Collected data>
-*-*-
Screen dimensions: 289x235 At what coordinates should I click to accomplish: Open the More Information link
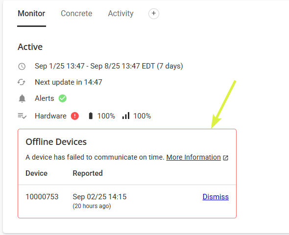(193, 157)
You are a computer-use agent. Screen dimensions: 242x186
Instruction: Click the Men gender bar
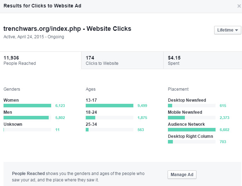coord(26,118)
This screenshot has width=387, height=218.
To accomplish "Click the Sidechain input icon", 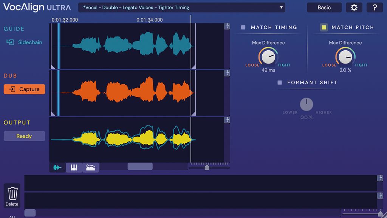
-*-*-
To do> Each record should be given again exactly, with no picture carried over.

Solution for this exercise>
Screen dimensions: 289x235 At what coordinates should I click to accomplish: Open the More Information link
(193, 157)
You are a computer-use agent. Screen dimensions: 242x186
Instruction: Click the Men gender bar
coord(26,118)
This screenshot has width=387, height=218.
To accomplish "Click the Sidechain input icon", 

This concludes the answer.